Perdue stumps in Washington
Published 3:36 am Friday, October 10, 2008
Candidate opposedto illegal immigrantsin community colleges
By TED STRONG
Gubernatorial candidate Bev Perdue was in Washington lunching with supporters and preaching a message of unity Thursday.
The Democrat said she wants to see North Carolina’s economy continue to grow with military, agricultural and green jobs. Many of those jobs don’t have to be in rural areas, she said.
North Carolina’s farmland has the potential to play a key role in new technologies, she said.
She also praised development projects like Washington’s Stewart Parkway as key to developing tourism, and she accused her Republican opponent, Charlotte Mayor Pat McCrory, of undervaluing it.
Perdue, the state’s lieutenant governor, said she worries about the risks off-shore drilling could pose to that future if it’s not done right.
She wants oil companies to focus on extracting petroleum from land they already lease but haven’t yet drilled.
And she said that, if elected, she would work to use the state’s authority to write permits for offshore drilling to ensure that any drilling that does happen won’t damage beaches or marine environments.
But once those safety concerns are addressed, she supports drilling, Perdue said.
And she complained that the current drilling arrangement will deny the state’s government a slice of the oil-revenue pie.
Perdue praised Gov. Mike Easley’s call for state agencies to make budge cuts because of the nation’s financial situation.
Perdue also urged the state’s residents to hold tight and ride out Wall Street’s current economic woes.
And Perdue said she’s sticking with her position favoring the state’s temporary ban on illegal immigrants enrolling in community colleges because providing them with educations wouldn’t help the economy.
Locally, that issue has been hot of late, with some county commissioners slamming English-as-second-language courses at Beaufort County Community College that allows illegal immigrants inside the college.
The immigrants are allowed because they’re taking life-skills courses, not academically accredited courses.
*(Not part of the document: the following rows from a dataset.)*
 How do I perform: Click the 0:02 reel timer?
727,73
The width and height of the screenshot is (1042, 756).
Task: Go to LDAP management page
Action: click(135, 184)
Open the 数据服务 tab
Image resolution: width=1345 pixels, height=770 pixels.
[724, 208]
Because illegal immigrants can’t work in the United States legally, it’s illogical for the state to prepare them to enter the work force, Perdue said.
That position differs from the stance of Democratic presidential nominee Barack Obama, who recently said he supports admitting the illegal aliens.
But Perdue said she’s sticking to her guns.
Perdue said she has a history of working with opposition political figures to accomplish her goals.
The key, she said, is for the U.S. Congress to revamp the country’s immigration system to stem the tide of illegal immigrants.
She said, “I just think that they need to sit up and do their job.”